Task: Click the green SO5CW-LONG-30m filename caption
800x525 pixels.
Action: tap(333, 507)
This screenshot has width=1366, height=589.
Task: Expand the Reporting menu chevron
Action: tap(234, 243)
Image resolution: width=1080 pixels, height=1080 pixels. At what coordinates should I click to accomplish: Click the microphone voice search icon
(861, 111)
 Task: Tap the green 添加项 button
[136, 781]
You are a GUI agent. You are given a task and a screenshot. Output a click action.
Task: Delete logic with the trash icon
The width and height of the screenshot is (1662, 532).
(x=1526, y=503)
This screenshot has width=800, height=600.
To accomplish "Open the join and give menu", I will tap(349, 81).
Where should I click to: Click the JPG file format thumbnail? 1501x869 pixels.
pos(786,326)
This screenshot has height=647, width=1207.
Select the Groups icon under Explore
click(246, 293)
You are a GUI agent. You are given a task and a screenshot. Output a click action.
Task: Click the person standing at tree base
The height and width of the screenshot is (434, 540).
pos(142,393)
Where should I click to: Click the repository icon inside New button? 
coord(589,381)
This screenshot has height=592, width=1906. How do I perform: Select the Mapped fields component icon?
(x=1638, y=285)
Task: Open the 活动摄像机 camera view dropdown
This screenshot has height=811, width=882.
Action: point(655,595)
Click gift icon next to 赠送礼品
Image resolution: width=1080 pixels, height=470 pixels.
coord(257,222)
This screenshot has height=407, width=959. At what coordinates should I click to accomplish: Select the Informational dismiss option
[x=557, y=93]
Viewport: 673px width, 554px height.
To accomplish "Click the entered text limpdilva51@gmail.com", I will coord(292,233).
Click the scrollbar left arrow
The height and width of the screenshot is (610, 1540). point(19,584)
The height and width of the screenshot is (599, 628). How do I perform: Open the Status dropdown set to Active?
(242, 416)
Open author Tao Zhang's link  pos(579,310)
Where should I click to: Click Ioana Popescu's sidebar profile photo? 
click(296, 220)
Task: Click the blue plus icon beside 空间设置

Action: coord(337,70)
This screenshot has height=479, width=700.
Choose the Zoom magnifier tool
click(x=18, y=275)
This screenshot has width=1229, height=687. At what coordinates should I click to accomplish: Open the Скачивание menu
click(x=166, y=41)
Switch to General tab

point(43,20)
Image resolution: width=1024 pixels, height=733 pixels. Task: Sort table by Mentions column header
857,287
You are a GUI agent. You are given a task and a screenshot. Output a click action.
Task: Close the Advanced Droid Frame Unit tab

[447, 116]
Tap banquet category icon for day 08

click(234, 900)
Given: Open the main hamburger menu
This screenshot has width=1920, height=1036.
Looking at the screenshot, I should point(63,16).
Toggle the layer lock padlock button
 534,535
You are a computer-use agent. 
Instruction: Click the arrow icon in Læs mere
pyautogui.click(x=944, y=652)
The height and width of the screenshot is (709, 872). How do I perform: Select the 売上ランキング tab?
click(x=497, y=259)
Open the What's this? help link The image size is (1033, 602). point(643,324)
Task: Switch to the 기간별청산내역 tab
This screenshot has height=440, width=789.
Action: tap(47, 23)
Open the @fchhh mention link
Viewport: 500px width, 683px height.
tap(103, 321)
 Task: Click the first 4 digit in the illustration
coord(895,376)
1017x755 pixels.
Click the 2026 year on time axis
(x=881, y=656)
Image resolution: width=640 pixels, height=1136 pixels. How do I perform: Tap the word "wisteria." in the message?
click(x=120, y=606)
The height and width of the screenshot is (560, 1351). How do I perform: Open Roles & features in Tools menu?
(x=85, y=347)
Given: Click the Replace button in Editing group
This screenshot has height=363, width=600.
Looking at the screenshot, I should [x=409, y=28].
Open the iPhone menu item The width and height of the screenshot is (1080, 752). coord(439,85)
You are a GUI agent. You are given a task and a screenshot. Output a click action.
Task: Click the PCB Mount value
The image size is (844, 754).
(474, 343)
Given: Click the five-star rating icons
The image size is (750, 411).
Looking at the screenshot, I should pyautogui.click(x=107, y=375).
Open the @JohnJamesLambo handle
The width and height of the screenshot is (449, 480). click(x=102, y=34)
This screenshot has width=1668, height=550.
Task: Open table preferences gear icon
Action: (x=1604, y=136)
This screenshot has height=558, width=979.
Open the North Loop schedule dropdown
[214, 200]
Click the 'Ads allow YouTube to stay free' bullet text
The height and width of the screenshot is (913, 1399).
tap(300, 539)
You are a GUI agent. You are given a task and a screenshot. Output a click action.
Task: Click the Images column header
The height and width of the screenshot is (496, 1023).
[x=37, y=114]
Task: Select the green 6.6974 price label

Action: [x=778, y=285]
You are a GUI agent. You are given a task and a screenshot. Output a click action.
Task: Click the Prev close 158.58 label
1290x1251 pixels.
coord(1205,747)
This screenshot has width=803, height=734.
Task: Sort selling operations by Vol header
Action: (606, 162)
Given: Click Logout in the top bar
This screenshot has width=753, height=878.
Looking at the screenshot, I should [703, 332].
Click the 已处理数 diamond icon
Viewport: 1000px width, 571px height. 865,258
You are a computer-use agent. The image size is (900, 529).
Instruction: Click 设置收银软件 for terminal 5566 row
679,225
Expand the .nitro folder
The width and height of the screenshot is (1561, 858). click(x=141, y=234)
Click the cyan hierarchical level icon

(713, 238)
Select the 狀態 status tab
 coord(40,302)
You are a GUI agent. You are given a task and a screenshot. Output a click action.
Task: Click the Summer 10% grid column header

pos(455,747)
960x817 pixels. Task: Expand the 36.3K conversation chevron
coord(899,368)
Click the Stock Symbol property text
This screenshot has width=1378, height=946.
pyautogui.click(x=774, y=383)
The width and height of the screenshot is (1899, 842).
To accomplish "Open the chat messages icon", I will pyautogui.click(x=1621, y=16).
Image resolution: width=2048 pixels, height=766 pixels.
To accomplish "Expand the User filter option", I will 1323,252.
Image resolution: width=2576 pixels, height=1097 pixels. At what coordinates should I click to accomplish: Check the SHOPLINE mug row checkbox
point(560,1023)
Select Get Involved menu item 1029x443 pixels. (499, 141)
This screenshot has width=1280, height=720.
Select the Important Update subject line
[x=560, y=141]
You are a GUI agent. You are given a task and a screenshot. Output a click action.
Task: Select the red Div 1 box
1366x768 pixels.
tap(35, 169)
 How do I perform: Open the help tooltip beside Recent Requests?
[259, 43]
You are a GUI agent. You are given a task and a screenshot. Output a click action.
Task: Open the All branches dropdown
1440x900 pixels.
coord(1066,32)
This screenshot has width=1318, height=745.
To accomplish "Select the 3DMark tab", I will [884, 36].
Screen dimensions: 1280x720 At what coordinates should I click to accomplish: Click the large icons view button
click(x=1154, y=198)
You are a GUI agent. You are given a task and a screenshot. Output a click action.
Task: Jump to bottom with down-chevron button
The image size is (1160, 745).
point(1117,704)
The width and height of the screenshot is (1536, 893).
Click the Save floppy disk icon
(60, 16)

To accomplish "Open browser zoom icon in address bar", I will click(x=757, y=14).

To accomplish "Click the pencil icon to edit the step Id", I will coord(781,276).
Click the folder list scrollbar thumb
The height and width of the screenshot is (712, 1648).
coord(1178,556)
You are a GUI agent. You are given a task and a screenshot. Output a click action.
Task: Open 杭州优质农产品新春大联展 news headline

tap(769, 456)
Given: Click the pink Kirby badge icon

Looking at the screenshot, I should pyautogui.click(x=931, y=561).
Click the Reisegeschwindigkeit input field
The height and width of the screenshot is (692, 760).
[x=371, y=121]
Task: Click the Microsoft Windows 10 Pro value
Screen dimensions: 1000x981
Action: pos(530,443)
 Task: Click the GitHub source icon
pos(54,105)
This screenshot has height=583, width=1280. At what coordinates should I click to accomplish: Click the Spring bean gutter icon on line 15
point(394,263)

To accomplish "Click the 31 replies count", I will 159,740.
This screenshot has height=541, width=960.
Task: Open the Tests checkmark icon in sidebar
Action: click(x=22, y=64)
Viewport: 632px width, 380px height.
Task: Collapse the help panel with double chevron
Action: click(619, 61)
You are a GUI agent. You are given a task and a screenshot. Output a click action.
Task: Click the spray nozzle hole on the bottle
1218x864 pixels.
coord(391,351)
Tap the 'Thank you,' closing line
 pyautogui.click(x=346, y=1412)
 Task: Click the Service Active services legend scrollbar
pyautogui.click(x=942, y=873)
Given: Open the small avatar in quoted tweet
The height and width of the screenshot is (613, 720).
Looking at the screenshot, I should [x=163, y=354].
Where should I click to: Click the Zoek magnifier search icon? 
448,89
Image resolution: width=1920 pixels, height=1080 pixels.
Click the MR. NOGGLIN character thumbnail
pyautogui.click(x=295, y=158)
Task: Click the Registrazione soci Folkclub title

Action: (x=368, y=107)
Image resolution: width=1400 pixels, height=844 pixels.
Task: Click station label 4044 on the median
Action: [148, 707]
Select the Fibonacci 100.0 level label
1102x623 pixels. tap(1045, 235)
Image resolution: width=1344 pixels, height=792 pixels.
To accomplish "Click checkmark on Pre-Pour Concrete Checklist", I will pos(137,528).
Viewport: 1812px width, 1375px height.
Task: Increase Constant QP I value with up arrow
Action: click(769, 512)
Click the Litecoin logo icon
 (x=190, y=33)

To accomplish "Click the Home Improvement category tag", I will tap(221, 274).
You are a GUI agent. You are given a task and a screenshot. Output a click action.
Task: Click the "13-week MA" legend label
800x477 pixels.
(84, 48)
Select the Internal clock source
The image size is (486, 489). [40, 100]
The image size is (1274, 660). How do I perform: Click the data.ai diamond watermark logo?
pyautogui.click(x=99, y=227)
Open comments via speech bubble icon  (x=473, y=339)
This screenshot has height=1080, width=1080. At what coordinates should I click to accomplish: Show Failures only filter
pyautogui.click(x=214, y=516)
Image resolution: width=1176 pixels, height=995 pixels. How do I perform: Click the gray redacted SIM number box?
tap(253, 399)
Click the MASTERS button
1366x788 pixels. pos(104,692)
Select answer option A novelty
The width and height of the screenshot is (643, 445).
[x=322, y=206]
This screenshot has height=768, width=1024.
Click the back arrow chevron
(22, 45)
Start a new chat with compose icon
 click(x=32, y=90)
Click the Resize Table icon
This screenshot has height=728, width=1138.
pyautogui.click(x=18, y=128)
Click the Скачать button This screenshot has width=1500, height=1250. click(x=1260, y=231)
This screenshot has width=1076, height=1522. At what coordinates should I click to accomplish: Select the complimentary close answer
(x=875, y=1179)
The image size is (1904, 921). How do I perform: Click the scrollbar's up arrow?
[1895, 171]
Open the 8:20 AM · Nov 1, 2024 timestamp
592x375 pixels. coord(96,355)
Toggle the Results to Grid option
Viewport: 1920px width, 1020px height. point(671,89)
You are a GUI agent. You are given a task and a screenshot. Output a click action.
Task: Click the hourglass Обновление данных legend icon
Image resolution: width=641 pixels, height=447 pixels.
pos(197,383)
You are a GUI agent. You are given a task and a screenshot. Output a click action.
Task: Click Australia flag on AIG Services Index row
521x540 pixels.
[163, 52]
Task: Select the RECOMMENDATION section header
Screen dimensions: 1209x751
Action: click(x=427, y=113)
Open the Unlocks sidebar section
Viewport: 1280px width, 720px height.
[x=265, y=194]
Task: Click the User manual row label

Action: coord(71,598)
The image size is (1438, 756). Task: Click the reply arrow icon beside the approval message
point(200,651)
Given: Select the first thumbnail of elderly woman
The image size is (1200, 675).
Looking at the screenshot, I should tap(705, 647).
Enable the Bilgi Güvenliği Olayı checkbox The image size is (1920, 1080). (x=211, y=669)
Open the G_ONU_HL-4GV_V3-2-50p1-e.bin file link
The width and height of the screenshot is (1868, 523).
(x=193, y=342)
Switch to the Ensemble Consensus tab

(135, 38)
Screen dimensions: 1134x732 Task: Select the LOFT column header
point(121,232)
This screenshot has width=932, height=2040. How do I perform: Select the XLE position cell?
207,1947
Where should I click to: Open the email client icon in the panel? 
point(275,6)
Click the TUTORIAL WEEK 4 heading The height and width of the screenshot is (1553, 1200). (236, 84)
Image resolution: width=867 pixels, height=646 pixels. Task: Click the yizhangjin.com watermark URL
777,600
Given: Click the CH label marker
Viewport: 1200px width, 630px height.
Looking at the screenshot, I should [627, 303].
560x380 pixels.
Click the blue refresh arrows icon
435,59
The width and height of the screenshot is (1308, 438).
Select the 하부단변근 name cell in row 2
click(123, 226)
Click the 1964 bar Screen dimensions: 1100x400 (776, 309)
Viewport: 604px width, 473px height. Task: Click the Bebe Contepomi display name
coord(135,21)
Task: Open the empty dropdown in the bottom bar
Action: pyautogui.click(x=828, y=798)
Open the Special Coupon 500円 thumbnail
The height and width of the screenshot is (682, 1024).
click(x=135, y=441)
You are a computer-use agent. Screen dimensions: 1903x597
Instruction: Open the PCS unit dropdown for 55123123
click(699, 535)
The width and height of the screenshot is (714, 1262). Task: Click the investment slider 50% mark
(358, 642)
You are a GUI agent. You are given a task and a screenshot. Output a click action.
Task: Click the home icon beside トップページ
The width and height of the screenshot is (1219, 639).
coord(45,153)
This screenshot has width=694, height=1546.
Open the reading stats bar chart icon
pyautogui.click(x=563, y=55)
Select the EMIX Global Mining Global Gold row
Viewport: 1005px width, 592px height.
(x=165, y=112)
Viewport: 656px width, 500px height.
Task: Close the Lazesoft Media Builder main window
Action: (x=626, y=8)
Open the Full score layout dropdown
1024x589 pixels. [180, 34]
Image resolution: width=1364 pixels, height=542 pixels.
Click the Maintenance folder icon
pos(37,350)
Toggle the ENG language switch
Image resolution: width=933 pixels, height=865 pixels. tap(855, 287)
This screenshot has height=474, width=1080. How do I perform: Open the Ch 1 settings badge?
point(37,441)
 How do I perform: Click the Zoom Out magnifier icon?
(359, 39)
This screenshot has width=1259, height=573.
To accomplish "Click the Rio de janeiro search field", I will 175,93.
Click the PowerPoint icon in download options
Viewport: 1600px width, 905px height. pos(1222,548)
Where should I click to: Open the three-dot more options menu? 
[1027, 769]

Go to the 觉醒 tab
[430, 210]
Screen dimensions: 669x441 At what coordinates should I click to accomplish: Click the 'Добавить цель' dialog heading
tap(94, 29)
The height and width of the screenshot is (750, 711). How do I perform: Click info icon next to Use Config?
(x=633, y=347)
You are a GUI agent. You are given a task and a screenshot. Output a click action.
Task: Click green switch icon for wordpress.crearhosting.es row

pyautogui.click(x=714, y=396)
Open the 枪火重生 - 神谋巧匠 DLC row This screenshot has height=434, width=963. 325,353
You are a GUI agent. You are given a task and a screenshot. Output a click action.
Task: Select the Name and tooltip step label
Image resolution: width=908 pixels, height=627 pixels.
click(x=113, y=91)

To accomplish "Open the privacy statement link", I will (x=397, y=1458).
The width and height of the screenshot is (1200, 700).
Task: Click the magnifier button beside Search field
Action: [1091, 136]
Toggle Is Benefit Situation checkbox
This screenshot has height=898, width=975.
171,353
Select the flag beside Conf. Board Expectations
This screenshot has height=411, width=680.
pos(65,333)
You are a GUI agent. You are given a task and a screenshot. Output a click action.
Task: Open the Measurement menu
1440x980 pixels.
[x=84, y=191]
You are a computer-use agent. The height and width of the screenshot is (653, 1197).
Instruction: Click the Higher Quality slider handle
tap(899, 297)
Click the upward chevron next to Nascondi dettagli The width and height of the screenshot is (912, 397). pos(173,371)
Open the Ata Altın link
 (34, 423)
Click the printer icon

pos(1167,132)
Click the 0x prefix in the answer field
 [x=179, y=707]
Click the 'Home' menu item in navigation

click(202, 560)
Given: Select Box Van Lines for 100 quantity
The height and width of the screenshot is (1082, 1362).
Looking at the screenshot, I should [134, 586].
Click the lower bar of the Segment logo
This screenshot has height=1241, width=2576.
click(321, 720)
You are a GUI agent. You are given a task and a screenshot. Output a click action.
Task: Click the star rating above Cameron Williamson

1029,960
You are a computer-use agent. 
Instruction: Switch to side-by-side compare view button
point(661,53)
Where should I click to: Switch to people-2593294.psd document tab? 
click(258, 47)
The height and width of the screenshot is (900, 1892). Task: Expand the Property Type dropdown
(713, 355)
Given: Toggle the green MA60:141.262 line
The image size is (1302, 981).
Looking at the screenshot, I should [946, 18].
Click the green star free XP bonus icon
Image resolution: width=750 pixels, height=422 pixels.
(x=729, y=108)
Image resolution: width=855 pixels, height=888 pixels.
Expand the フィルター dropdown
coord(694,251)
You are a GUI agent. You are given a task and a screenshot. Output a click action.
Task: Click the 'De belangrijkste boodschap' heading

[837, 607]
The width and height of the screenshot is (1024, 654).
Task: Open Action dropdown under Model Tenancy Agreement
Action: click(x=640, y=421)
⁂
**Task requirements:** Working from the material above, restate word for word the lines between the line with "Go to the 觉醒 tab" and the line with "Open the 枪火重生", both included, and only those.

**Solution to this exercise:**
Go to the 觉醒 tab
[430, 210]
Screen dimensions: 669x441 At what coordinates should I click to accomplish: Click the 'Добавить цель' dialog heading
tap(94, 29)
The height and width of the screenshot is (750, 711). How do I perform: Click info icon next to Use Config?
(x=633, y=347)
You are a GUI agent. You are given a task and a screenshot. Output a click action.
Task: Click green switch icon for wordpress.crearhosting.es row

pyautogui.click(x=714, y=396)
Open the 枪火重生 - 神谋巧匠 DLC row This screenshot has height=434, width=963. 325,353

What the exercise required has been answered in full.